There are rules, I know that much. Lucifer broke some when he brought me to Hell—

Is the deal the Devil made with Michael null and void? Does the threat of failing to graduate no longer hang over my head?

These are questions for later, when bits of Michael's brain aren't being scraped from the floorboards and Galileo isn't quite so catatonic.

Abandoning his brush, Lucifer knee-walks to Galileo. "Listen. I'm going to take care of this. No one will suspect you killed your father when I'm the much more obvious party. They'll blame me, but they won't have the proof to do anything serious about it."

The only father I've ever known frowns, sincerity lining every inch of his countenance. "Michael deserved it, Galileo. Don't lose sleep over him. And if you need an outlet or an ear, Hell is always open to you. We're family now."

Galileo doesn't respond, lost in his own mind. Lucifer returns to his suds and I return to my wordless vigil.

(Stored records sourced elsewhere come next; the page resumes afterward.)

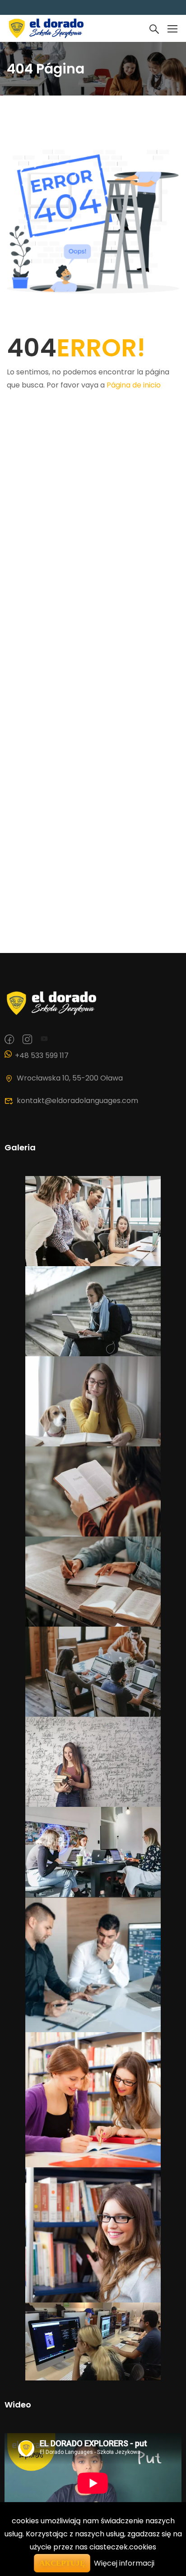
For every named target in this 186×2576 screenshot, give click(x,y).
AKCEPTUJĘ (62, 2563)
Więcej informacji (124, 2563)
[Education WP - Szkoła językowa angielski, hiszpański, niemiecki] (45, 28)
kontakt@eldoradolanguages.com (77, 1100)
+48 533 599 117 (42, 1055)
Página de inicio (134, 385)
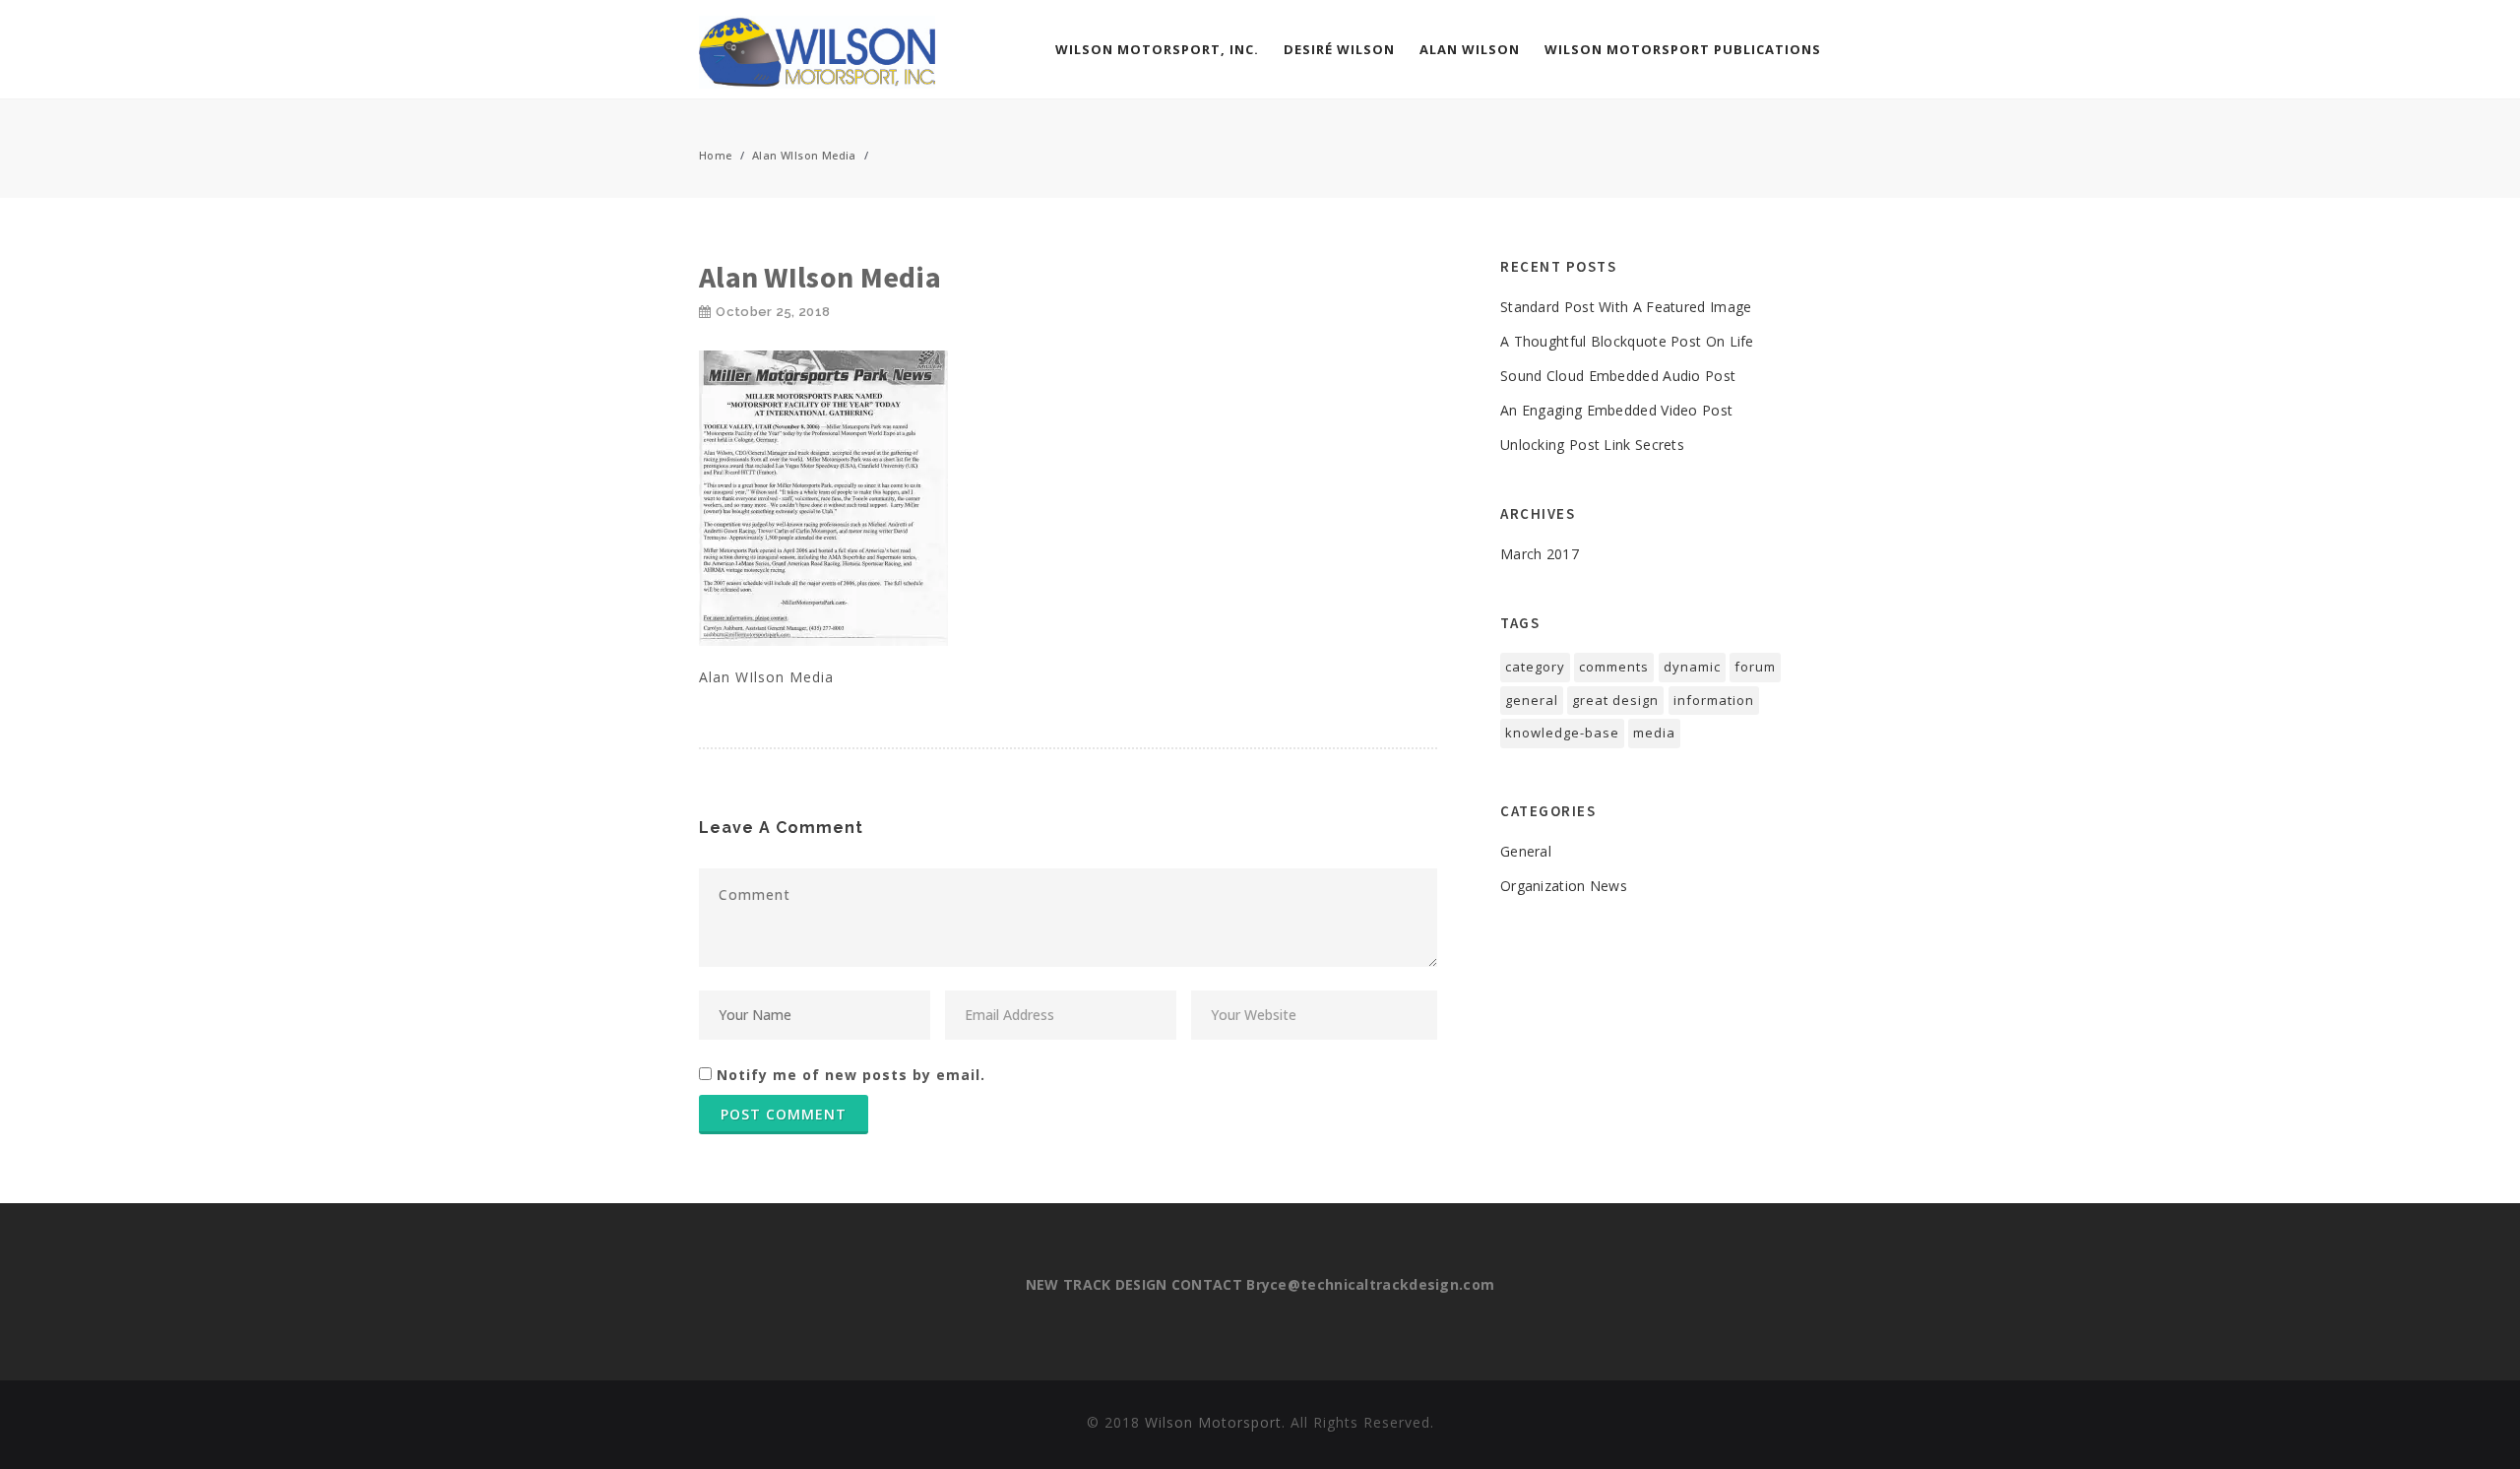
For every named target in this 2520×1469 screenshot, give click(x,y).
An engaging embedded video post (1616, 410)
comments (1614, 666)
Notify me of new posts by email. (851, 1074)
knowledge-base (1562, 732)
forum (1755, 666)
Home (715, 155)
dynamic (1692, 666)
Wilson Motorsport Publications (1682, 49)
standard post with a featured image (1626, 306)
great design (1615, 700)
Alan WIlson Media (804, 155)
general (1531, 700)
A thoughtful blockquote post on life (1627, 341)
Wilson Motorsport (1213, 1422)
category (1535, 666)
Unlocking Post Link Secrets (1592, 444)
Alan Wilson (1469, 49)
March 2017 (1539, 553)
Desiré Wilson (1339, 49)
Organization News (1563, 885)
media (1654, 732)
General (1525, 851)
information (1713, 700)
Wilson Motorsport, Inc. (1157, 49)
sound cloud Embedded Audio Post (1617, 375)
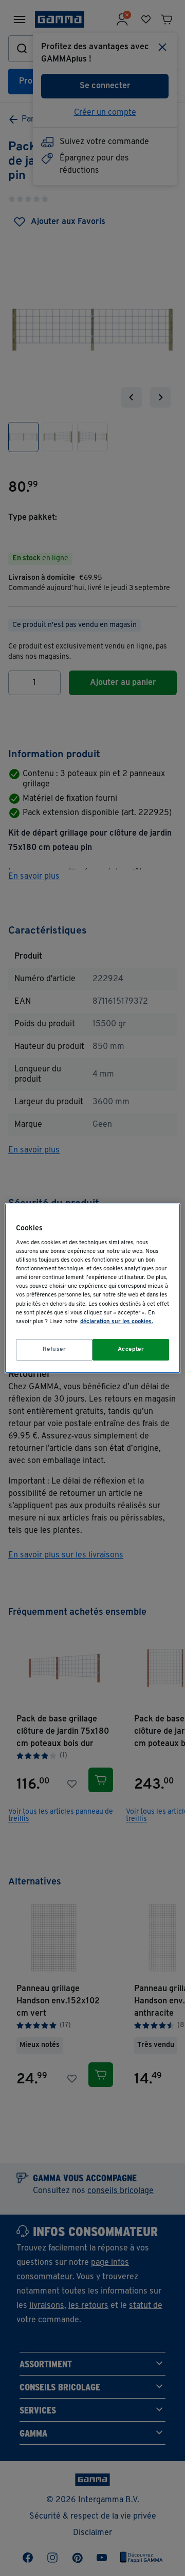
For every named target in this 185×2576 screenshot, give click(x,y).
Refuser (54, 1349)
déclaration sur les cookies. (116, 1322)
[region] (92, 1288)
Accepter (131, 1349)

Lucifer is full of sentimentality today. Between calling me his daughter and referring to Galileo as family, he's being extra-giving with the grand declarations.

It's a bright spot on a strange day.

I rest my head on my angel's shoulder, braving a question when he relaxes into me. "Is it too soon to ask how you're feeling?"

His sigh is resigned. "I'm not feeling much of anything. Ask me again in the morning."

The curtains are drawn and I don't wear a watch, but it was close to midnight when I waited by the portal. The conversation-turned-argument-turned-conversation with Kian and the Morningstars in Ragnar's room couldn't have lasted more than thirty minutes before I left.

I couldn't ignore the dread in my chest or the urgency in my bones. Instinctively, I knew that Galileo was in trouble and that's sort of where things get hazy.